Nos marins qui sont devenus des héros aujourd’hui, qui vivent dans le feu comme des salamandres, et joueraient au foot-ball avec des bombes allumées, si vous les aviez vus, il y a deux mois, quand la vraie partie s’est engagée… Ils n’en menaient pas large lorsqu’il fallait sortir des casemates… Savez-vous que l’amiral Pothuau, le soldat le plus brave de la flotte, venait deux fois la semaine faire le tour de nos remparts, rester des heures en plein feu, pour donner à nos hommes une leçon de tenue ? Cette leçon, nous en avions tous besoin à ce moment-là… Voilà la vérité, mon cher… Ne vous tracassez donc pas pour des foutaises. Vous êtes un excellent officier, que nous aimons, que nous estimons tous. Allez la tête haute, et surtout souvenez-vous : il n’y a pas de gros chagrin qui tienne, ici on ne peut mourir, on ne doit mourir qu’en combattant et face à l’ennemi.

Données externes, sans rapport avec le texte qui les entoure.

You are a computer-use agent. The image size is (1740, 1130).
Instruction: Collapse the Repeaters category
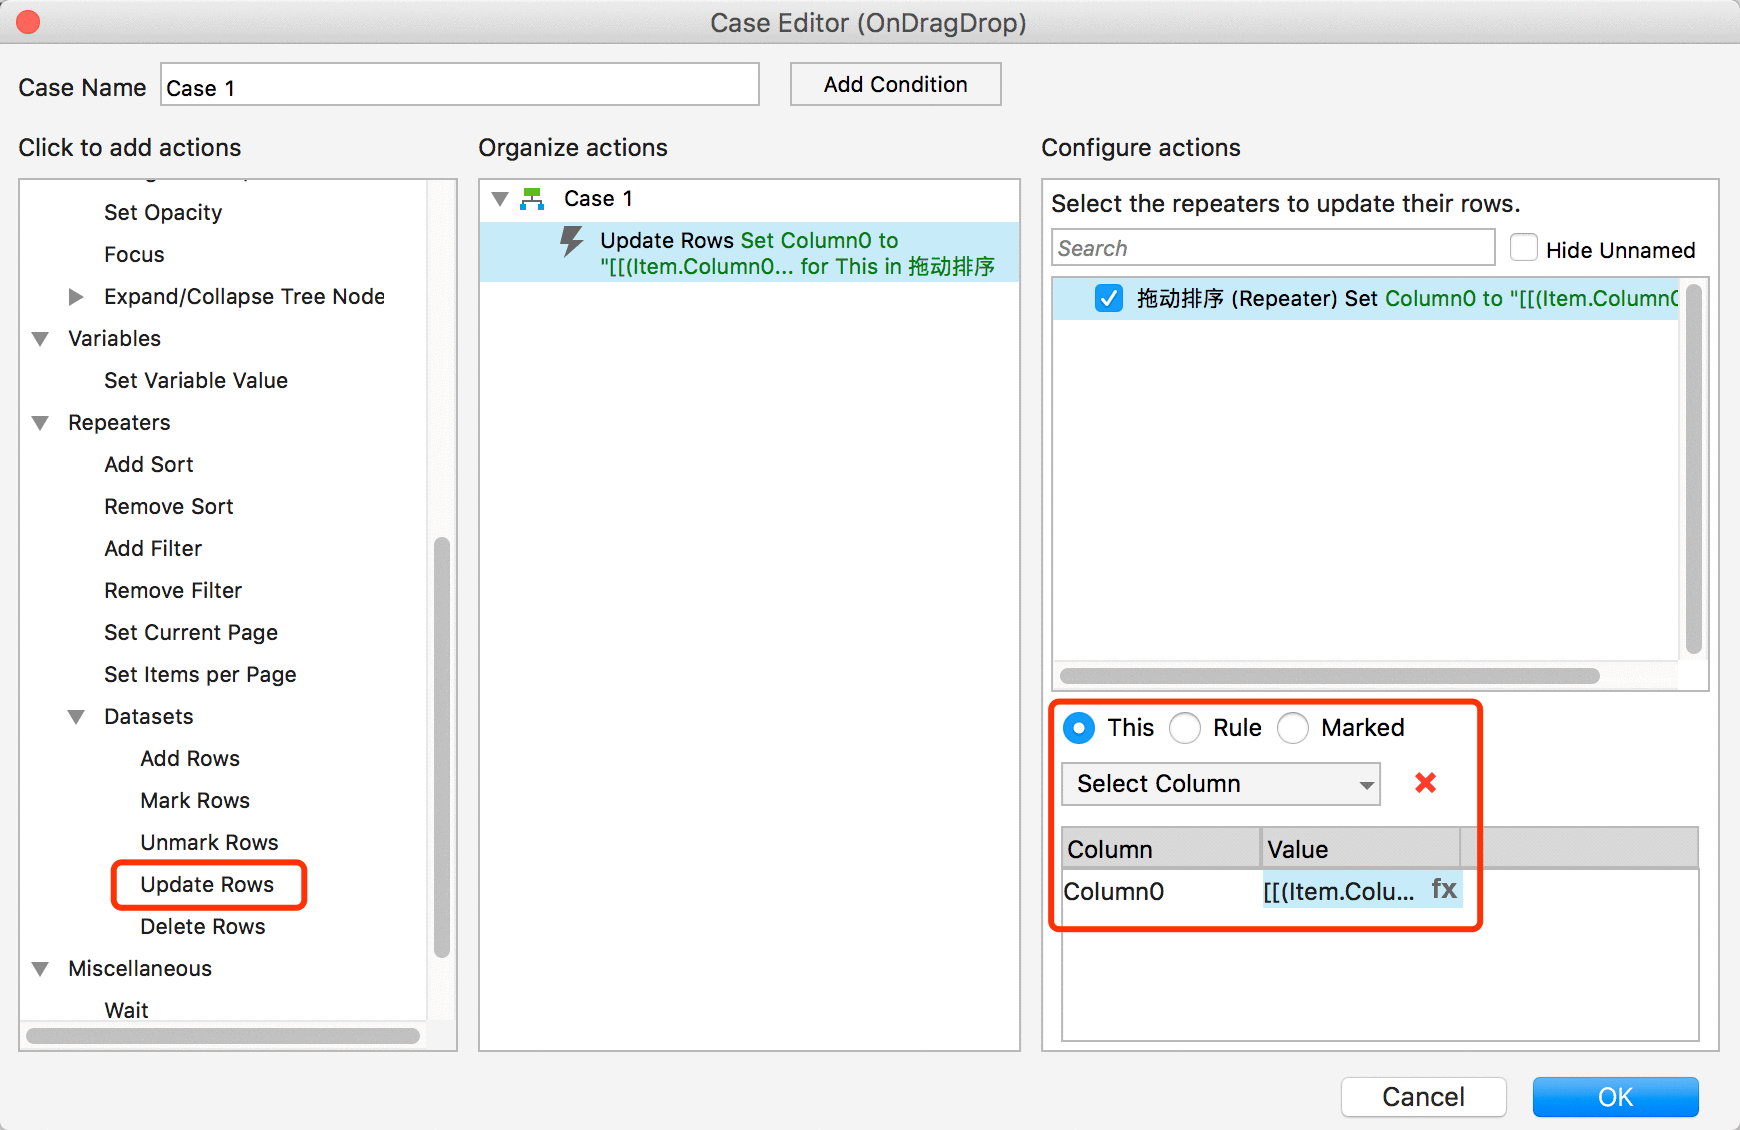pos(41,423)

— Je m’en souviendrai. Merci, mon commandant. »

Il s’essuya les yeux et sortit.

Entendit-il encore fredonner l’atroce refrain ? C’est-probable. Des témoins ont affirmé que, pendant les derniers jours du siège, de L… chercha la mort passionnément, prenant le milieu des cours aux heures foudroyantes, se tenant, pour commander le feu, droit et déployé comme un drapeau, sur le parapet du bastion.